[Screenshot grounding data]
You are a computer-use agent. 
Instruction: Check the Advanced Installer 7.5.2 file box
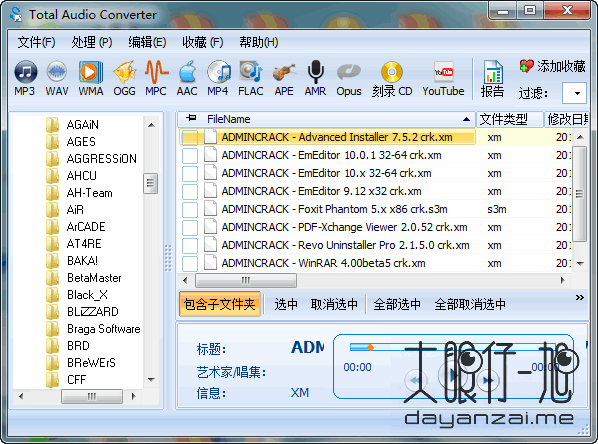pos(190,137)
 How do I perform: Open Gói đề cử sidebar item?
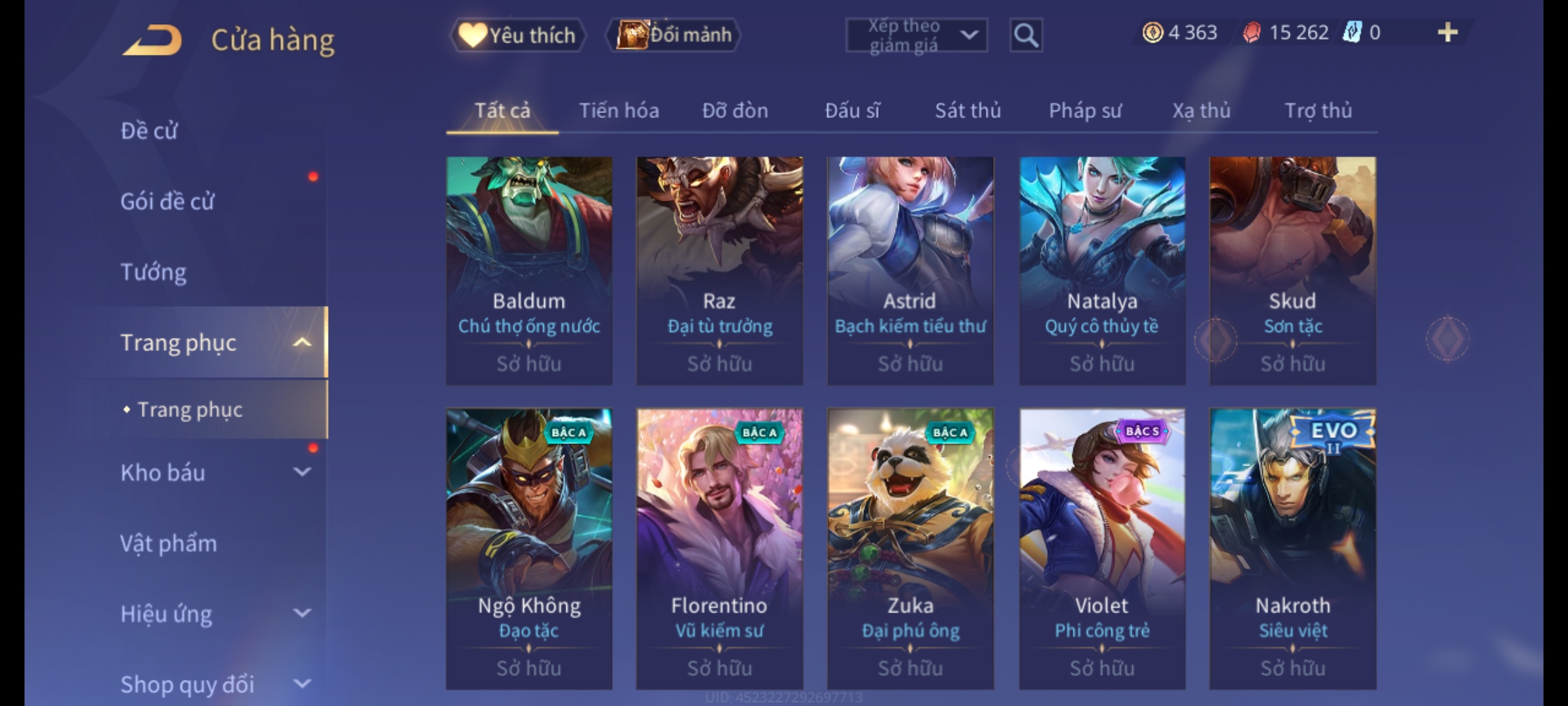(x=167, y=201)
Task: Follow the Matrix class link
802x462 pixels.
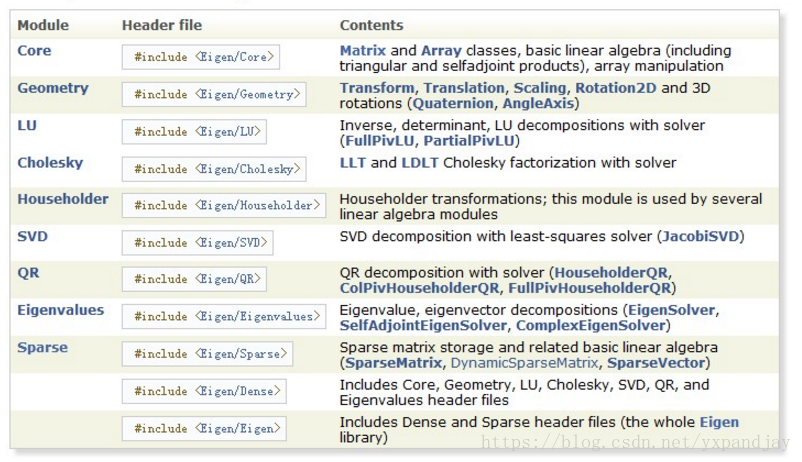Action: pos(363,51)

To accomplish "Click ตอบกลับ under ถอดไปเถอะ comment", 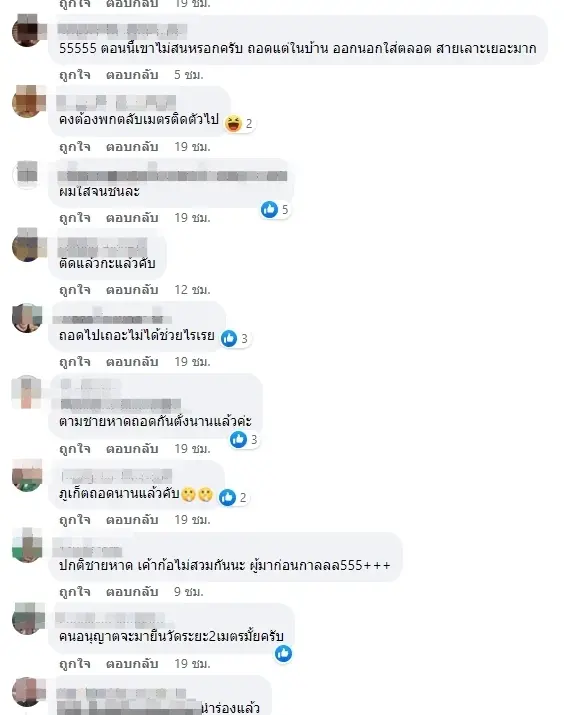I will click(132, 362).
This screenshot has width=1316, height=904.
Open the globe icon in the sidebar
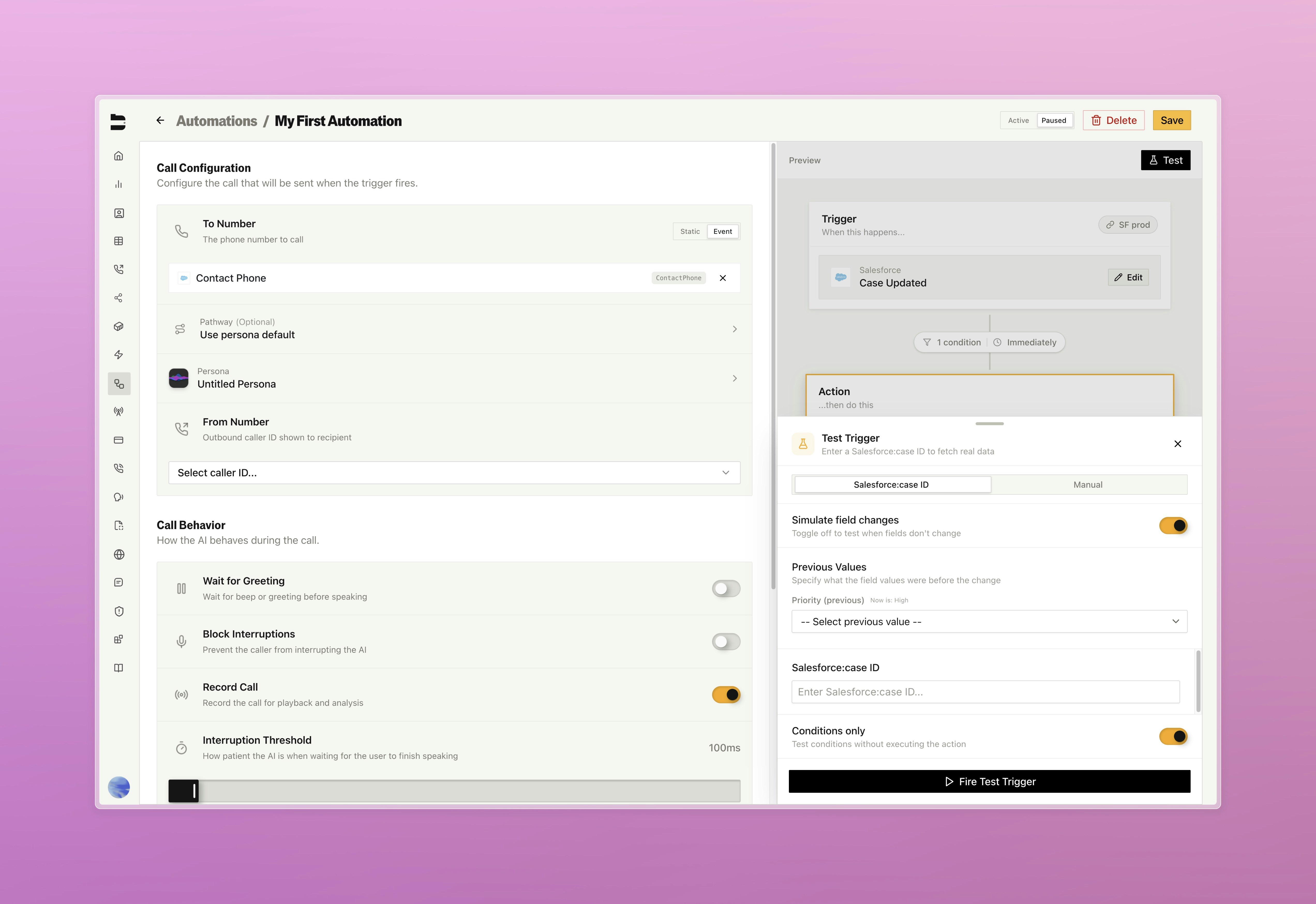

* WHAT TO PRODUCE *
Write out, exactly and with nothing added, every line from the one that holds "This screenshot has width=1316, height=904." to the end of the entries above; pictures stay out.

* THE COMPLETED TASK *
This screenshot has width=1316, height=904.
Open the globe icon in the sidebar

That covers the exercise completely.